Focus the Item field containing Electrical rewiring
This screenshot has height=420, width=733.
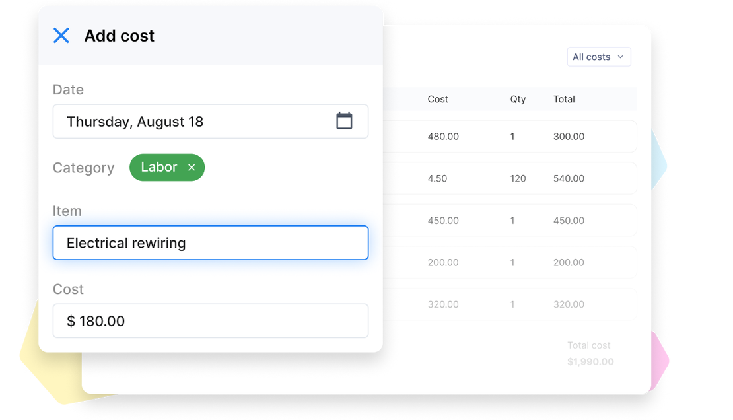click(x=210, y=242)
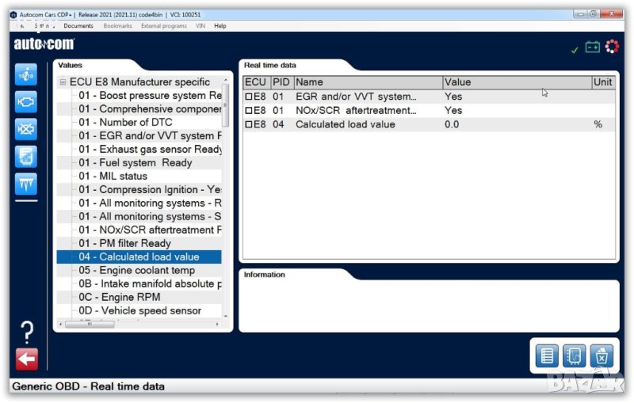Click the battery voltage status icon
The width and height of the screenshot is (634, 403).
tap(592, 48)
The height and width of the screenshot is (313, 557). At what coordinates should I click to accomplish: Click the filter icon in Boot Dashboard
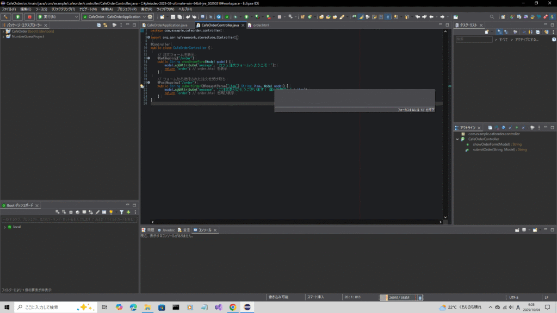pyautogui.click(x=121, y=211)
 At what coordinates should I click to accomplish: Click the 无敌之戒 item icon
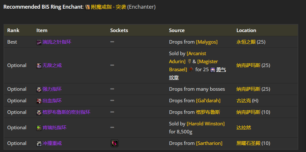(x=39, y=66)
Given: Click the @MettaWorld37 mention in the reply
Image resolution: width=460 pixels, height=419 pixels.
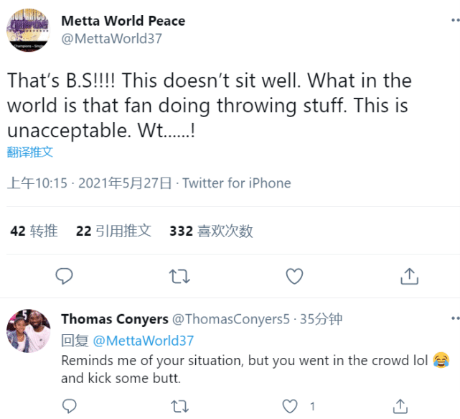Looking at the screenshot, I should pos(144,341).
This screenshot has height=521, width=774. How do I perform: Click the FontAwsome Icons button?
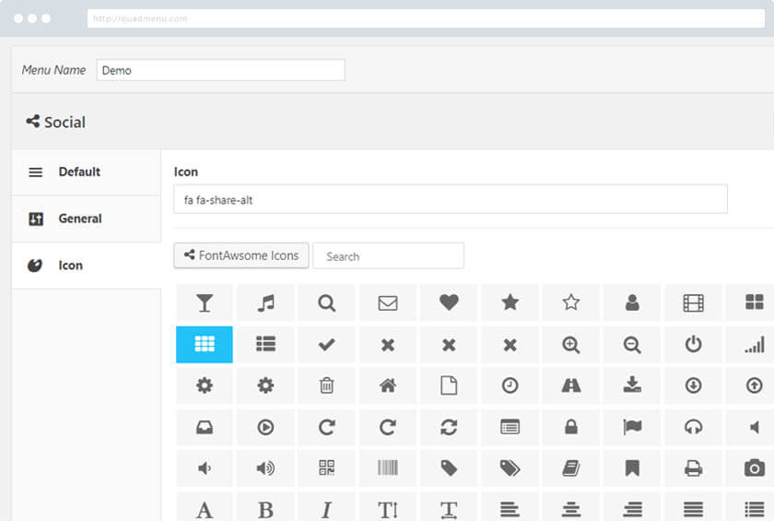241,255
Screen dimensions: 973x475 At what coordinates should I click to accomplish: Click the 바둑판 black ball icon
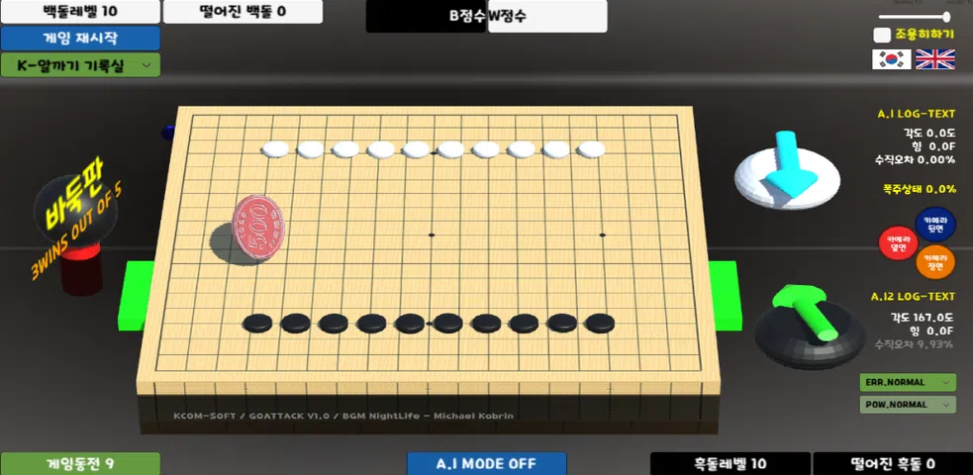point(74,208)
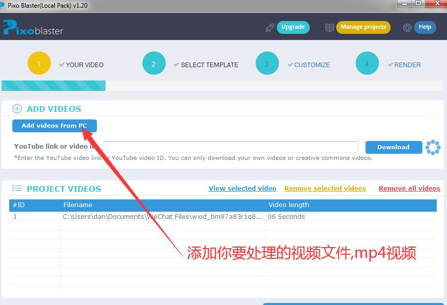Click the YouTube link input field

pyautogui.click(x=231, y=147)
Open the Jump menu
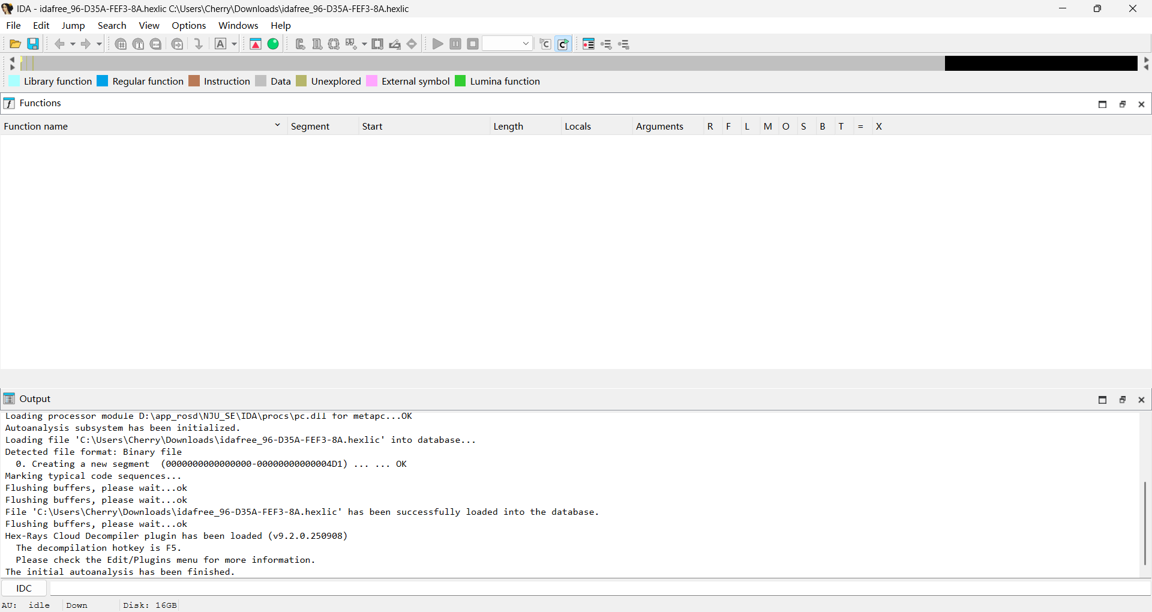The image size is (1152, 612). coord(73,25)
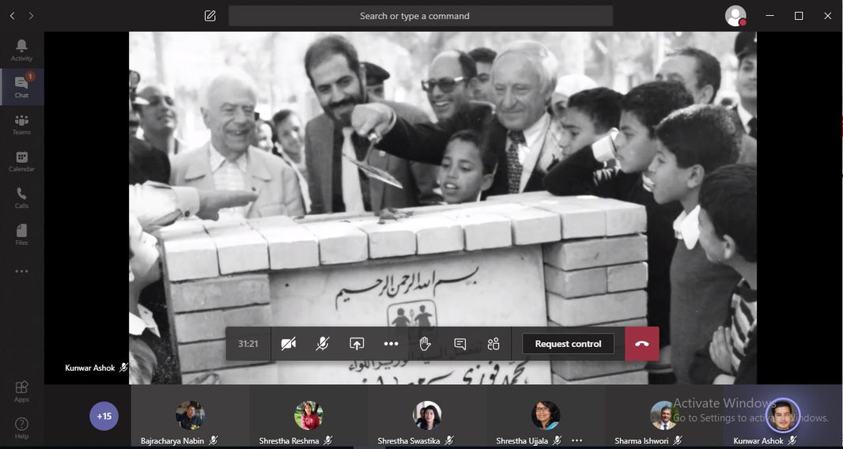
Task: Open the Calendar view
Action: click(x=21, y=161)
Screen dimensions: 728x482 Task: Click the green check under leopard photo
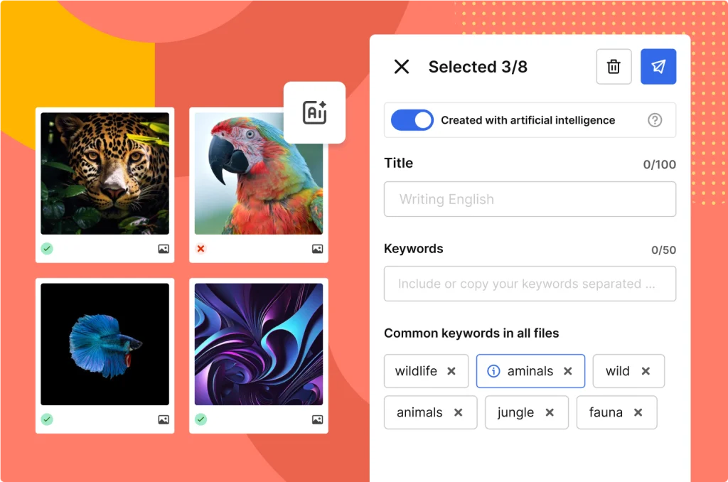coord(47,249)
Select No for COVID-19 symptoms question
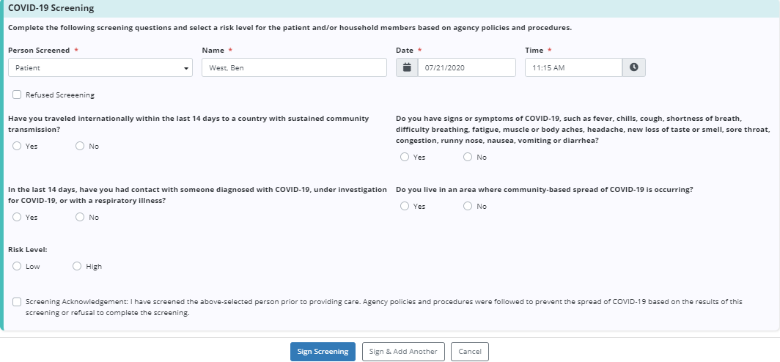This screenshot has height=362, width=780. [x=468, y=157]
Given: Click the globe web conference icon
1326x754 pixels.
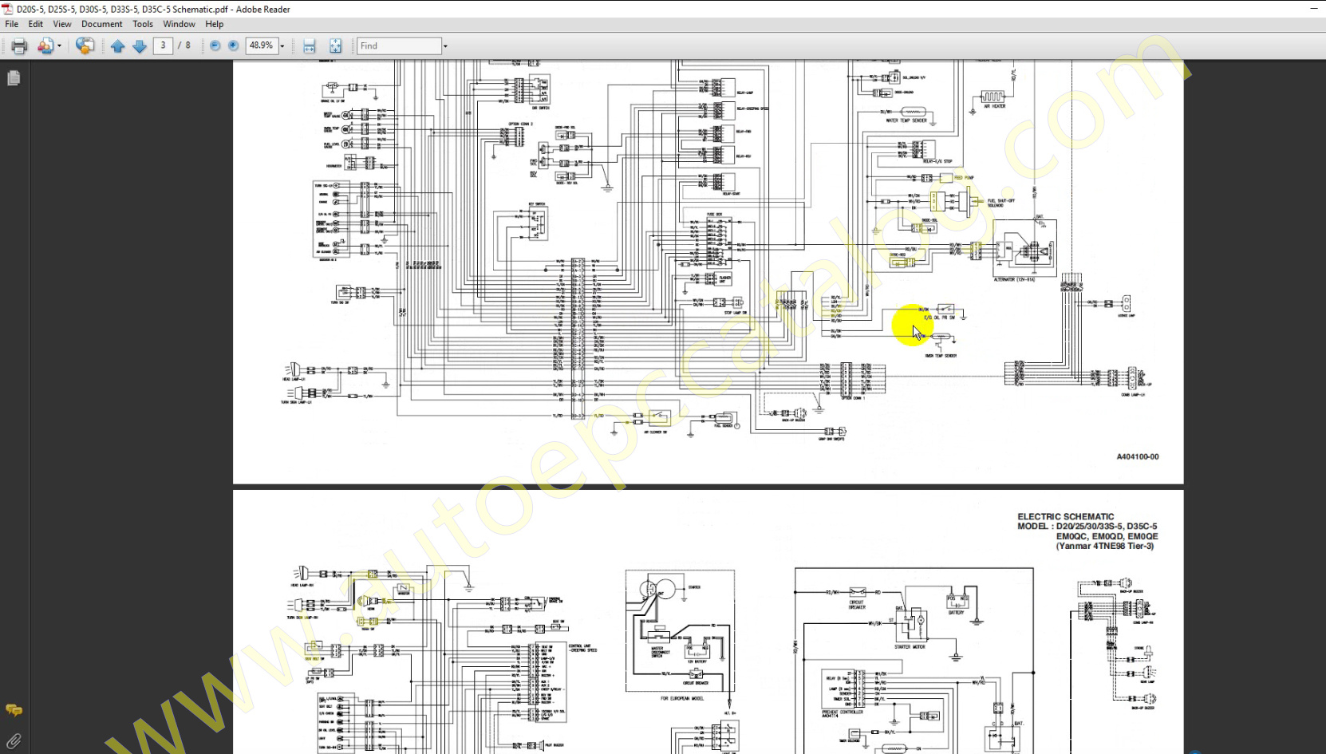Looking at the screenshot, I should [85, 46].

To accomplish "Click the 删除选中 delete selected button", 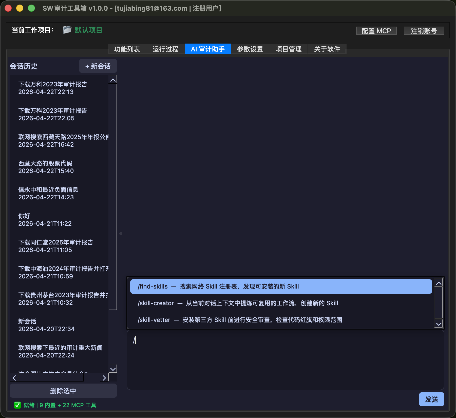I will tap(63, 391).
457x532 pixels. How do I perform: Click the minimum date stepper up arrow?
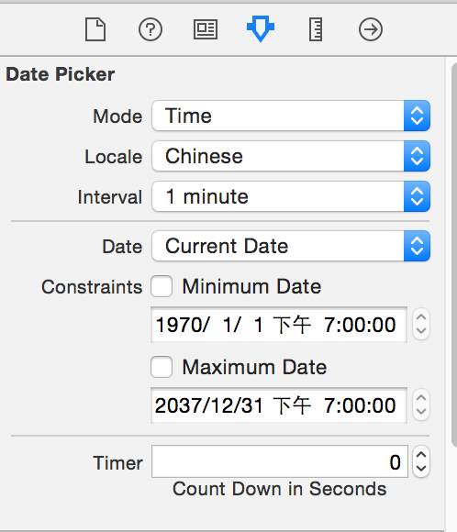coord(421,316)
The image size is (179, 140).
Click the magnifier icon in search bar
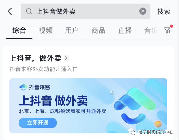[29, 11]
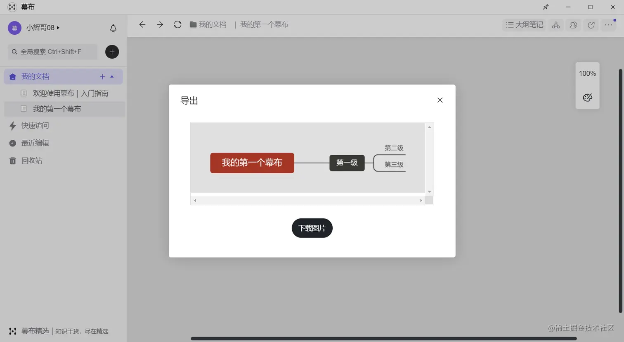Collapse the 我的文档 section
Viewport: 624px width, 342px height.
pos(112,77)
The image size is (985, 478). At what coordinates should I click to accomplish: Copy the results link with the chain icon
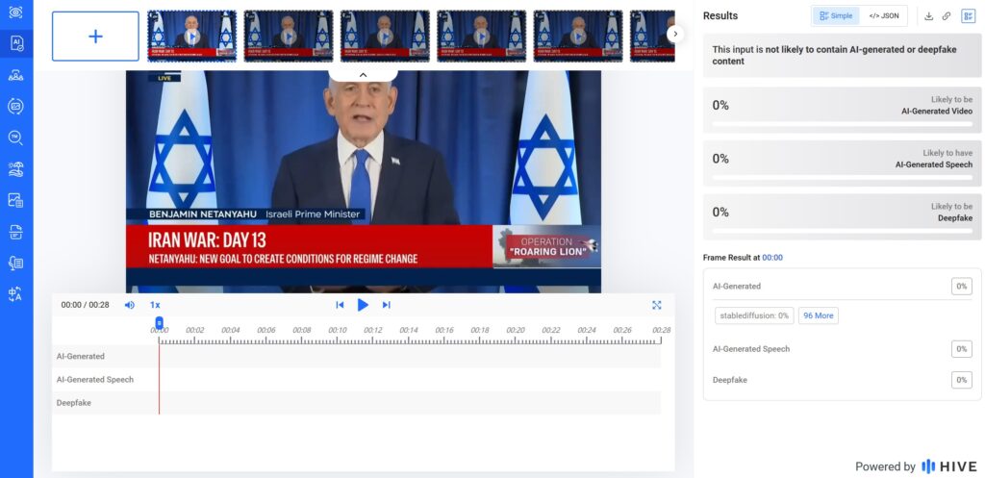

------------

| Exercise directions |
Wording must stay exact. Give again the lines from the line with "The image size is (179, 140)." through the last line of the listing, both ends included, without pictures.

| Task answer |
The image size is (179, 140).
Click the magnifier icon in search bar
[29, 11]
Collapse the 我的文档 section
Viewport: 624px width, 342px height.
pos(112,77)
The image size is (985, 478). At what coordinates should I click to accomplish: Copy the results link with the chain icon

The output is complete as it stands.